Eight Ball at Midnight
The chalk dust still coated Mara's fingers when she saw the notification light up her iPhone screen again. 3:47 AM. Another message from him, probably drunk. Probably wanting to come over.
She bent over the pool table, lining up her shot. The felt had seen better nights—stained with spilled drinks and cigarette burns, much like the dive bar itself. But the geometry of it comforted her. Predictable angles. Reliable consequences.
"You're thinking about it," said the old man at the next table, counting out cash for another game. "I can see it in your shoulders."
"I'm not thinking about anything," Mara said, though the lie tasted like copper. She'd been thinking about nothing BUT it since Michael's retirement party three weeks ago, when he'd cornered her near the appetizers and whispered that she'd been "bullish" on their relationship for too long.
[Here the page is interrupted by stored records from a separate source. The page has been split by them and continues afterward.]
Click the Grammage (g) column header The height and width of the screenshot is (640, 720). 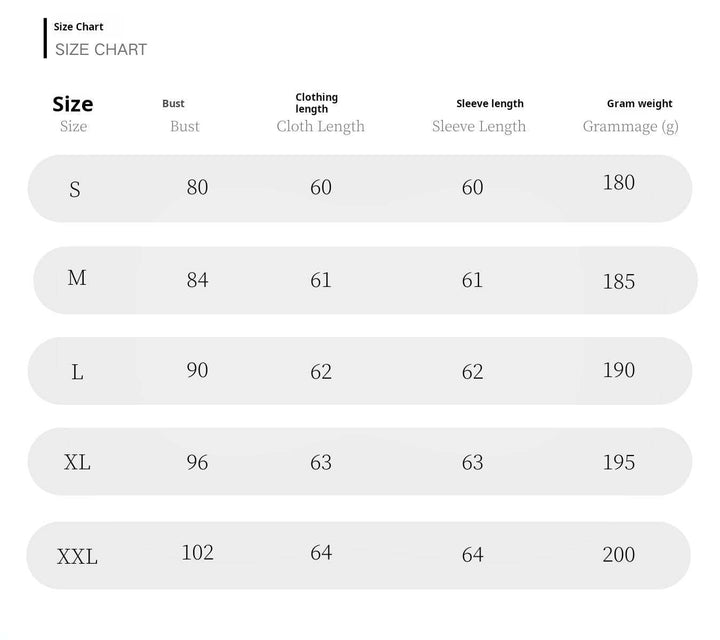[630, 126]
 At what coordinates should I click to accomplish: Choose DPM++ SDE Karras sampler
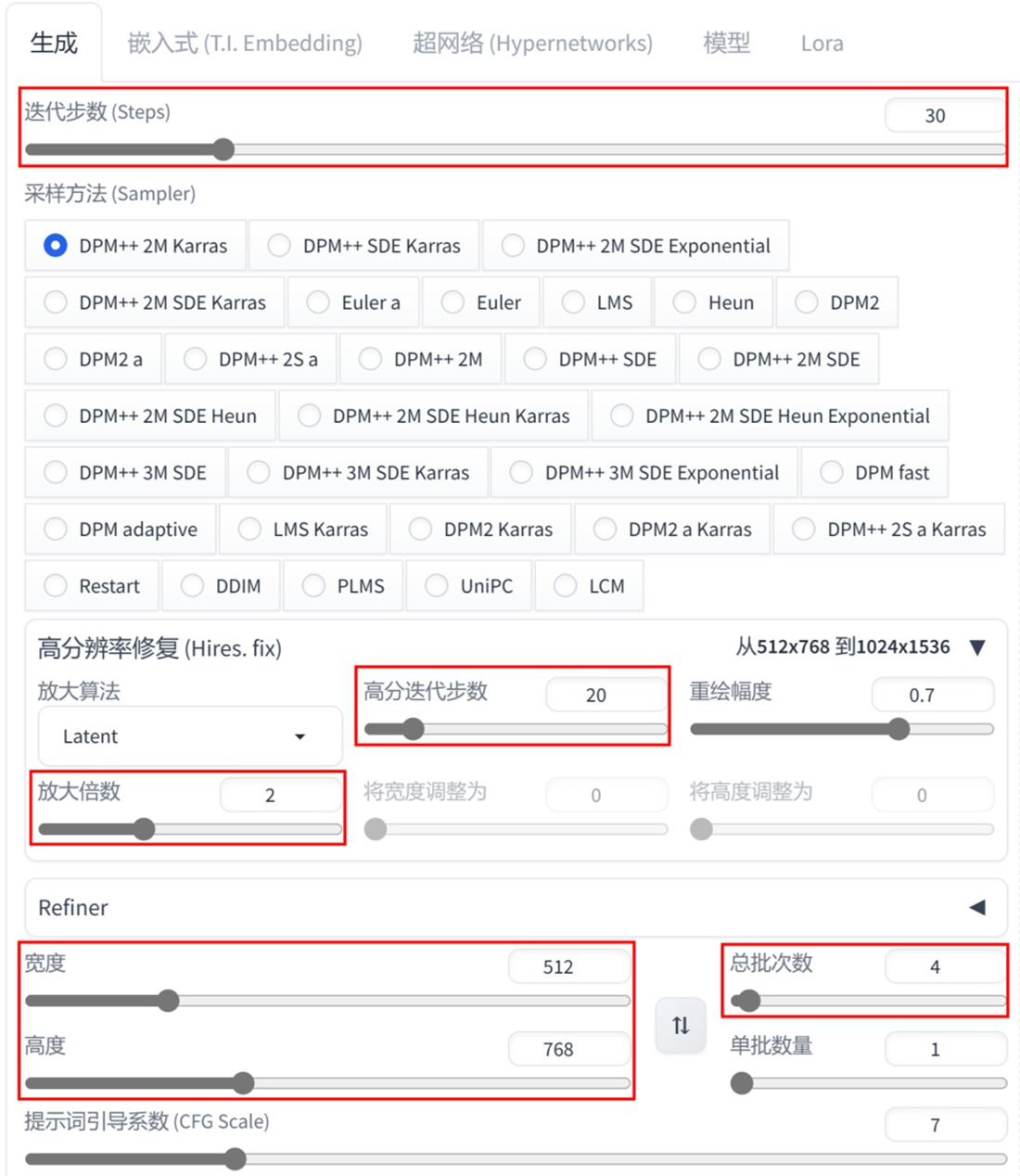click(x=365, y=246)
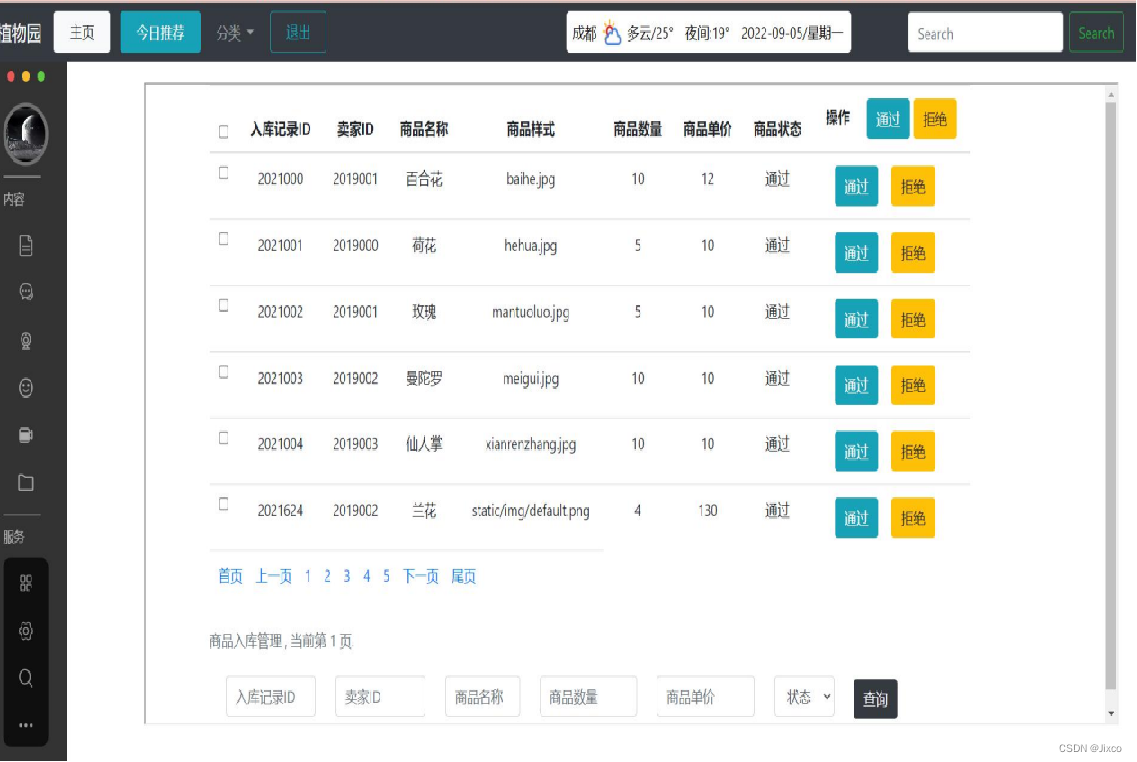
Task: Select the printer icon in left sidebar
Action: (x=25, y=435)
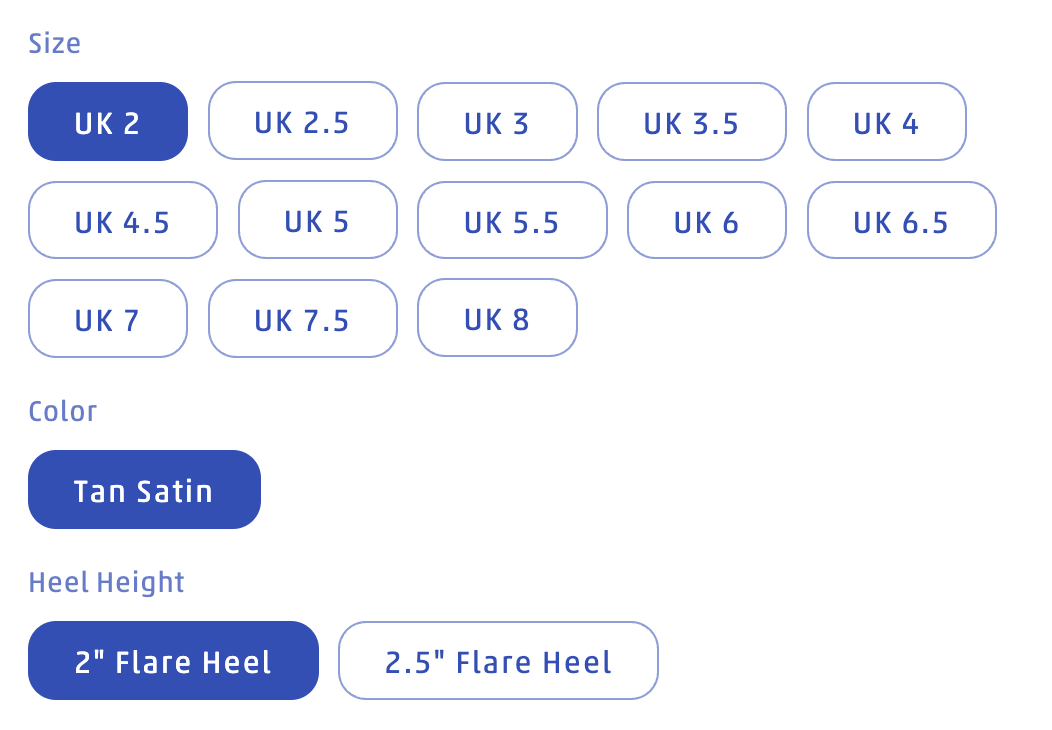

Whatever that meant. Their whole messy eight-year history reduced to market terminology by a man who still called himself a 'disruptor' unironically.
Her father had loved baseball. Season tickets behind home plate, until the cancer made stadiums impossible. He used to say: "You swing, you miss, you swing again. That's the game." He hadn't mentioned what to do when your partner treats your shared life like a quarterly report to be optimized.
The old man chuckled. "Kid, I've owned this place since before you were born. I've seen people break up over this table. Make up over it. Propose marriages. Decide to leave them. You're deciding something."
Mara's phone buzzed again against the railing. Michael again, probably. Or maybe it was her mother, asking about Thanksgiving plans. Or her boss, wanting to know why she hadn't responded to the Slack about the Q4 projections.
She sunk the eight ball without looking at the screen.
"Your shot," she told the old man. "And you're right. I'm done waiting for the pitch."